Asphalt cohesion failure is mostly attributed to the lower performance of concrete systems containing reclaimed asphalt pavement (RAP) aggregates. However, there could be other modes of failure depending on several parameters primarily the mineralogy of aggregates, rheology of asphalt binder, asphalt aging intensity, and characteristics of cement-mortar paste; identification of the dominating failure pattern may help in enhancing the potential of RAP for concrete composites. In the present study, the influence of these parameters on the failure mechanism of RAP concrete is studied by understanding the intermolecular interactions through surface-free energy concept and interfacial bond strengths adopting pull-off tensile strength approach; the studied materials are limestone (basic), granite (acidic), and sandstone (slightly acidic to neutral) as parent aggregates, three asphalt binders having viscosities in the range of 800–4800 P with and without aging (short & two stages of long term aging), and four cement-mortar systems with varying characteristics strength between 10 and 40 MPa (M10-M40).

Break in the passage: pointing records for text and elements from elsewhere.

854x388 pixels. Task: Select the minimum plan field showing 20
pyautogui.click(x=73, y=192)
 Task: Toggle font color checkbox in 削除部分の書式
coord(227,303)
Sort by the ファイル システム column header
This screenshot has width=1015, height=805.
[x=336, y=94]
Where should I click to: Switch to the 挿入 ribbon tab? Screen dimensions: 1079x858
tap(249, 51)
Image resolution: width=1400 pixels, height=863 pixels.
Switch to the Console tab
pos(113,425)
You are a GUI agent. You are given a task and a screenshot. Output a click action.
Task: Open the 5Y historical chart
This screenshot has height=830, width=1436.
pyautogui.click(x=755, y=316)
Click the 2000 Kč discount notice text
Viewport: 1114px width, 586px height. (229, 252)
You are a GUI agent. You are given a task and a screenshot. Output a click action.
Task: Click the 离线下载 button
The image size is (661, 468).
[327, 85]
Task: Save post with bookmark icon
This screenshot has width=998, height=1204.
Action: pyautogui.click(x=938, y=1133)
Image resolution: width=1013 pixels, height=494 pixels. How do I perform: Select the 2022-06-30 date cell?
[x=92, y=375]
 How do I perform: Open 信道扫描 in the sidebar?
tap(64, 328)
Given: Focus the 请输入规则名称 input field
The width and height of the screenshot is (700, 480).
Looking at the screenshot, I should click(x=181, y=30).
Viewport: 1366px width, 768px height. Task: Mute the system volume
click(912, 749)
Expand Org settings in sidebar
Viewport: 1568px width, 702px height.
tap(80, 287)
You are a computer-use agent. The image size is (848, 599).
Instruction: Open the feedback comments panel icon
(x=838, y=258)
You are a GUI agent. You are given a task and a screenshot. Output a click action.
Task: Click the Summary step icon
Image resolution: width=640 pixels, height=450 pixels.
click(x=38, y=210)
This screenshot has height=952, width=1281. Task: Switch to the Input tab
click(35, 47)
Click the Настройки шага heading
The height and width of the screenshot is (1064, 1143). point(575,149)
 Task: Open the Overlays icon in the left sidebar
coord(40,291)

The results revealed that the failure mechanism in RAP-concrete is a function of all the studied variations. The failure mode associated with RAP-concrete made with granite aggregates was found to be mostly an adhesive failure at the aggregate-asphalt interface. Cohesive failures were dominant in limestone and sandstone aggregates when used for mortar grades ≤ M20, whereas, when the same combinations were used for higher mortar grades, they failed in adhesion mode at the mortar-asphalt interface. Also, the failure mechanism was observed to be dependent on the degree of oxidation of asphalt with aged asphalt mostly exhibiting cohesion failure.